* _SUPPLIED TEXT_:
○ ○ ○
The products of the distant east, even of "far Cathay," certainly flowed
into the land, for they have been dug out of the ancient tombs; but
whether they were obtained by direct or by indirect commerce must be
admitted to be doubtful.

The possession of the Nile was of extraordinary advantage to Egypt, not
merely as the source of fertility, but as a means of rapid
communication. One of the greatest impediments to progress and
civilization which Nature offers to man in regions which he has not yet
subdued to his will, is the difficulty of locomotion and of transport.
Mountains, forests, torrents, marshes, jungles, are the curses of "new
countries," forming, until they have been cut through, bridged over, or
tunnelled under, insurmountable barriers, hindering commerce and causing
hatreds through isolation. Egypt had from the first a broad road driven
through it from end to end--a road seven hundred miles long, and seldom
much less than a mile wide--which allowed of ready and rapid
communication between the remotest parts of the kingdom. Rivers, indeed,
are of no use as arteries of commerce or vehicles for locomotion until
men have invented ships or boats, or at least rafts, to descend and
ascend them; but the Egyptians were acquainted with the use of boats and
rafts from a very remote period, and took to the water like a brood of
ducks or a parcel of South Sea Islanders. Thirty-two centuries ago an
Egyptian king built a temple on the confines of the Mediterranean
entirely of stone which he floated down the Nile for six hundred and
fifty miles from the quarries of Assouan (Syene); and the passage up the
river is for a considerable portion of the year as easy as the passage
down. Northerly winds--the famous "Etesian gales"--prevail in Egypt
during the whole of the summer and autumn, and by hoisting a sail it is
almost always possible to ascend the stream at a good pace. If the sail
be dropped, the current will at all times take a vessel down-stream; and
thus boats, and even vessels of a large size, pass up and down the
water-way with equal facility.
○ ○ ○
* _EXTRACTED RECORDS_:

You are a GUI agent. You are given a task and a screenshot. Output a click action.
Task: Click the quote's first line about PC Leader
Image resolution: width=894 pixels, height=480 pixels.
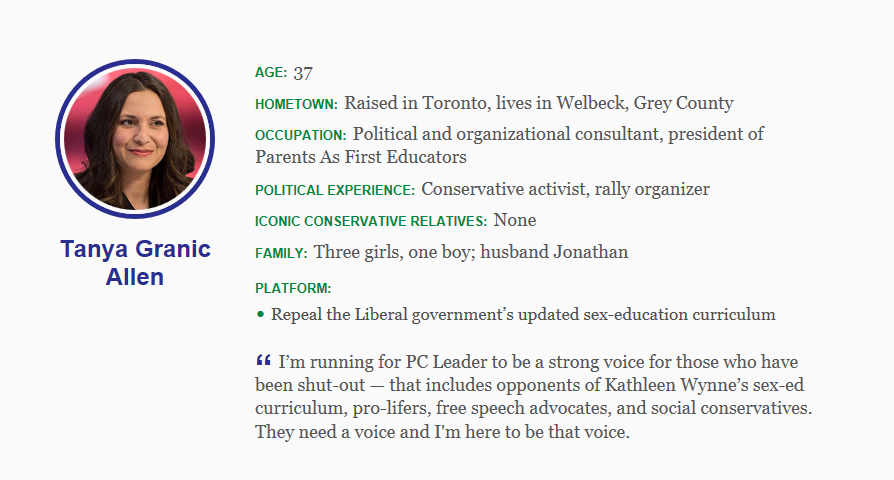(x=538, y=362)
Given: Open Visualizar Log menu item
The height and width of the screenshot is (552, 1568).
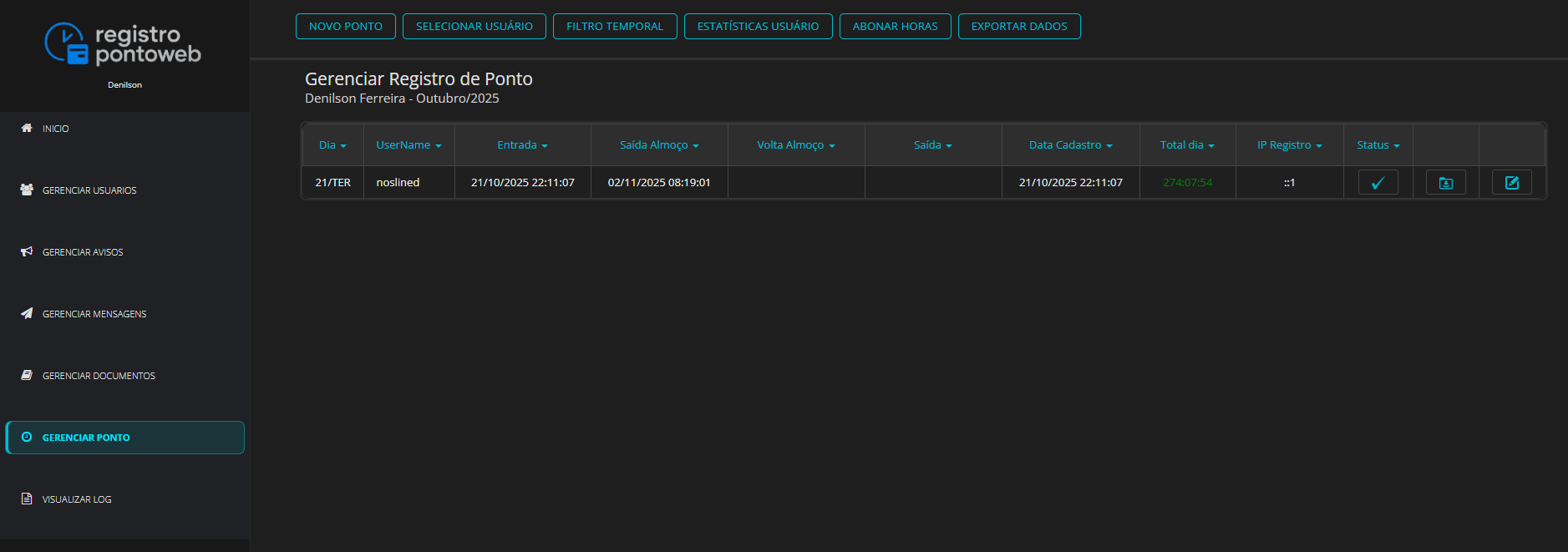Looking at the screenshot, I should 77,499.
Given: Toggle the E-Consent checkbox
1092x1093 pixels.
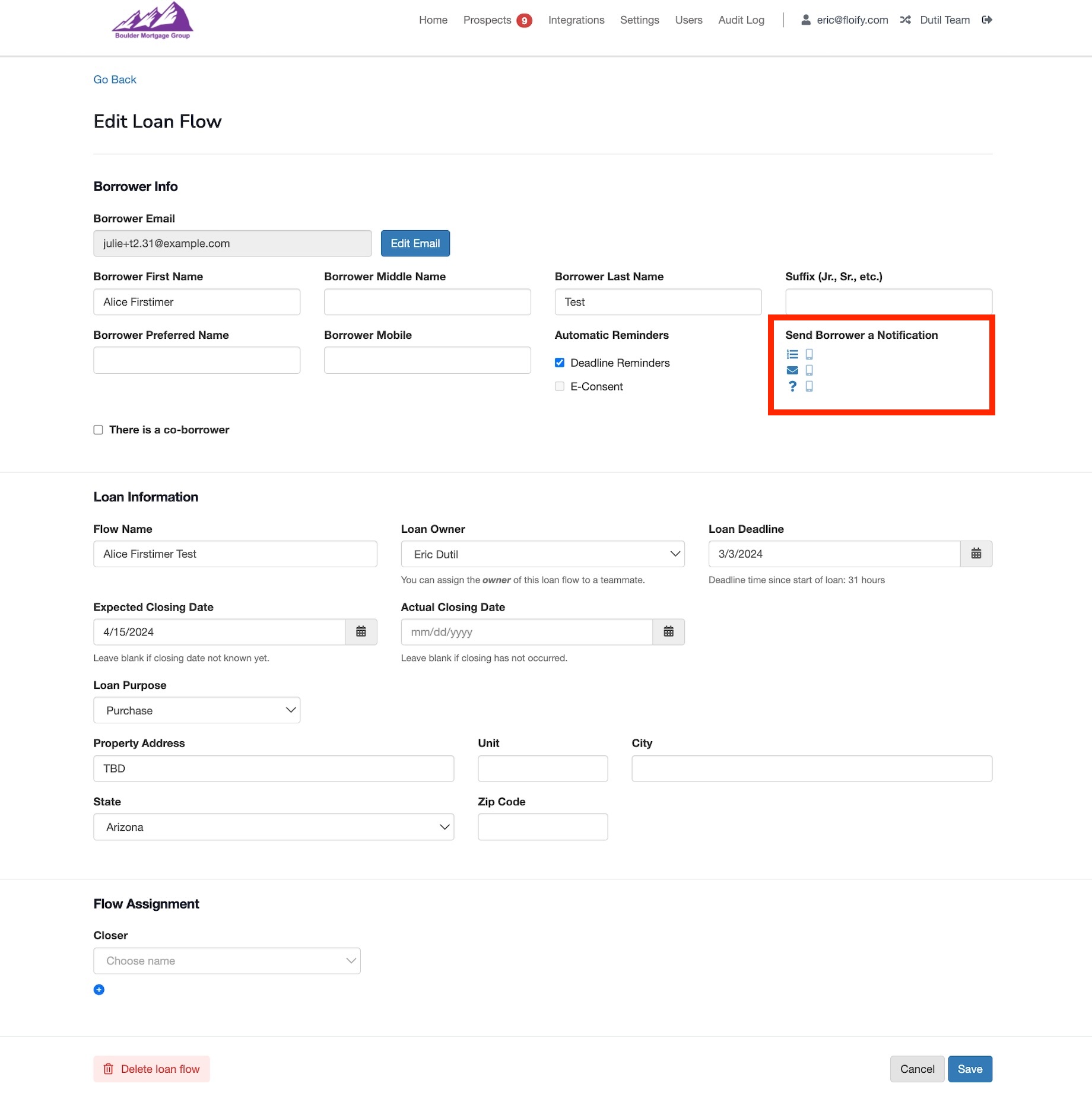Looking at the screenshot, I should 560,386.
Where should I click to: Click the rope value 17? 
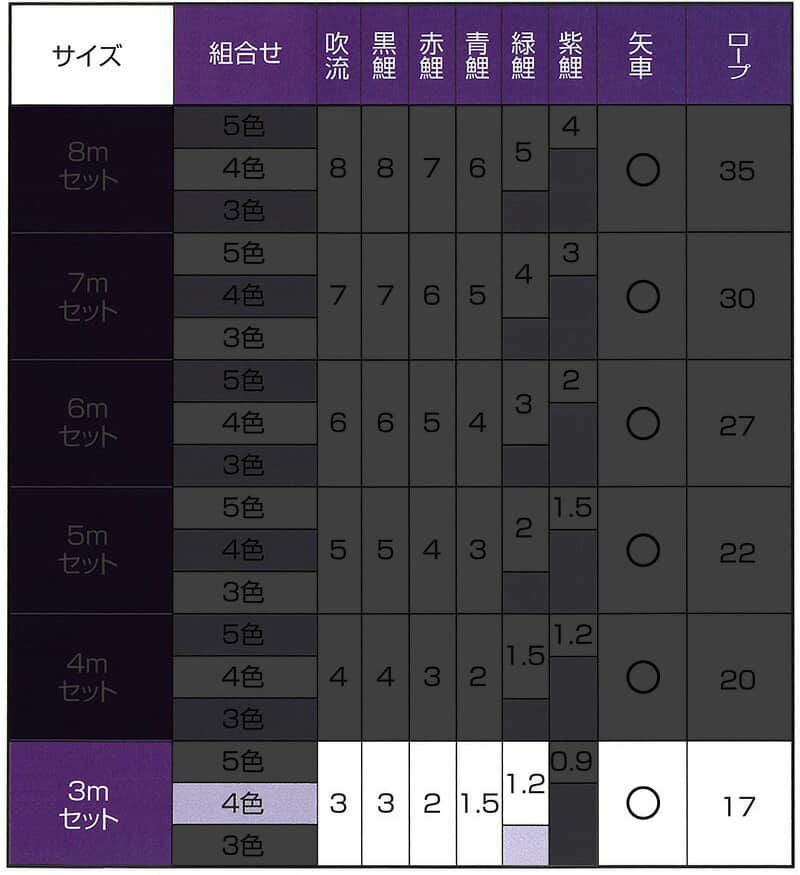coord(736,805)
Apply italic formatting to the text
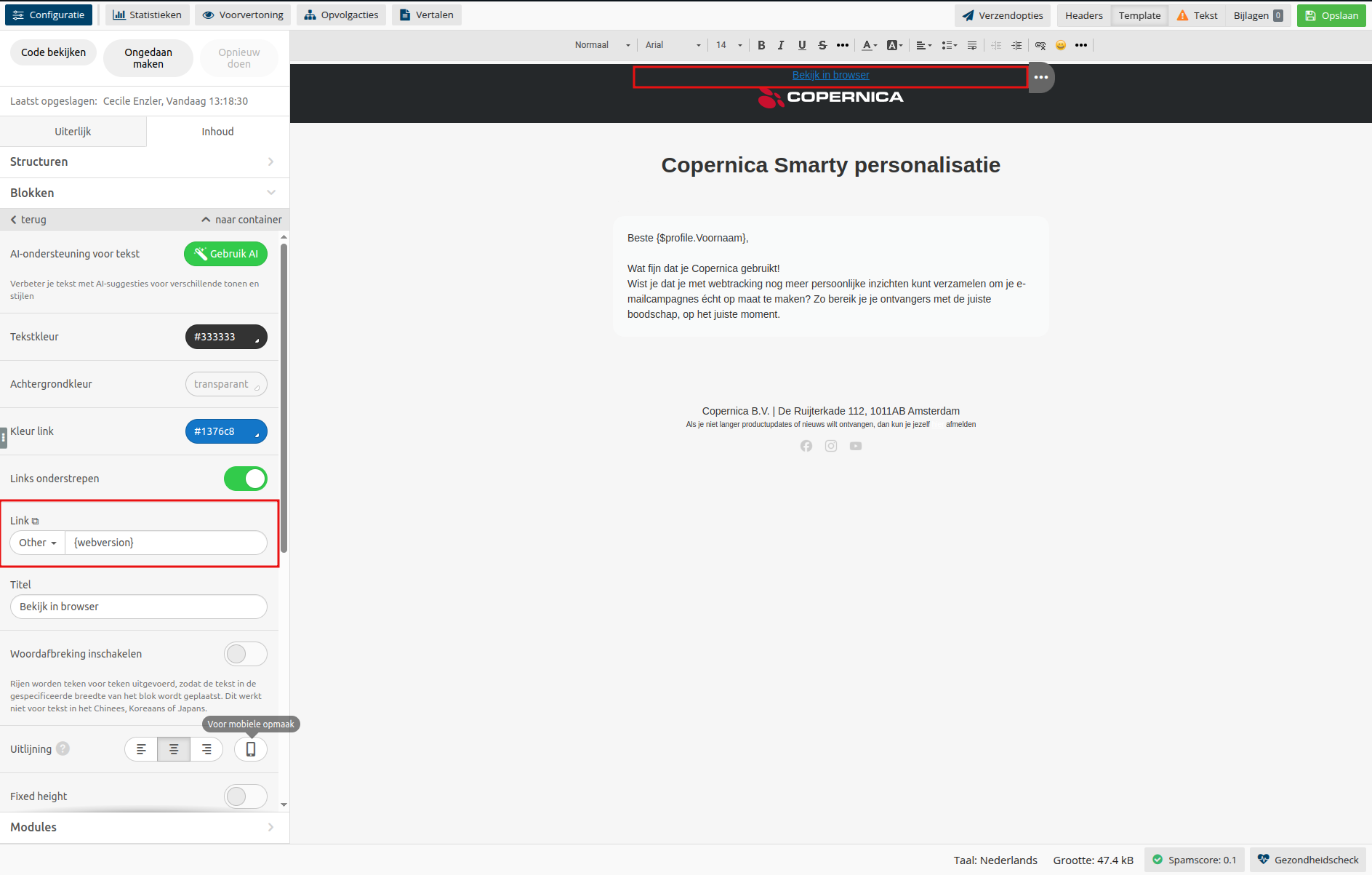The width and height of the screenshot is (1372, 875). tap(781, 45)
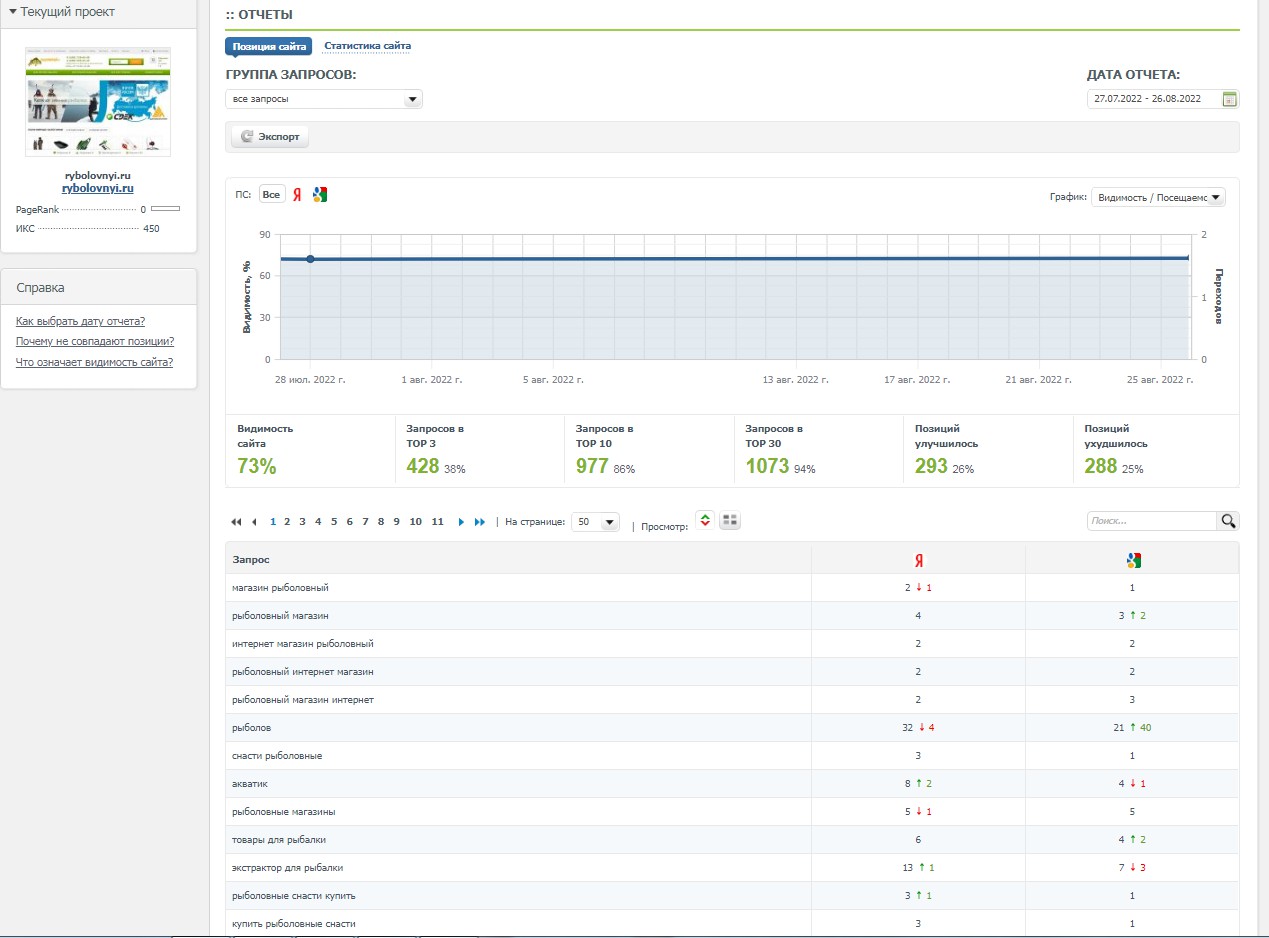Click the search magnifier icon above table

(x=1228, y=521)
○ ○ ○
* _GIVEN PROBLEM 1_: Extract the section of the Nile passage from "The possession of" to "and of transport.".
* _GIVEN PROBLEM 2_: Using the Nile passage, explain in one to three sentences why vessels can travel up the river as easily as down it.
The data come from a separate source unrelated to the Nile passage.

* _COMPLETE ANSWER 1_:
The possession of the Nile was of extraordinary advantage to Egypt, not
merely as the source of fertility, but as a means of rapid
communication. One of the greatest impediments to progress and
civilization which Nature offers to man in regions which he has not yet
subdued to his will, is the difficulty of locomotion and of transport.

* _COMPLETE ANSWER 2_: Northerly winds, the "Etesian gales," blow in Egypt throughout the summer and autumn, so a boat can almost always hoist a sail and move upstream at a good pace. When the sail is dropped, the current always carries the vessel downstream.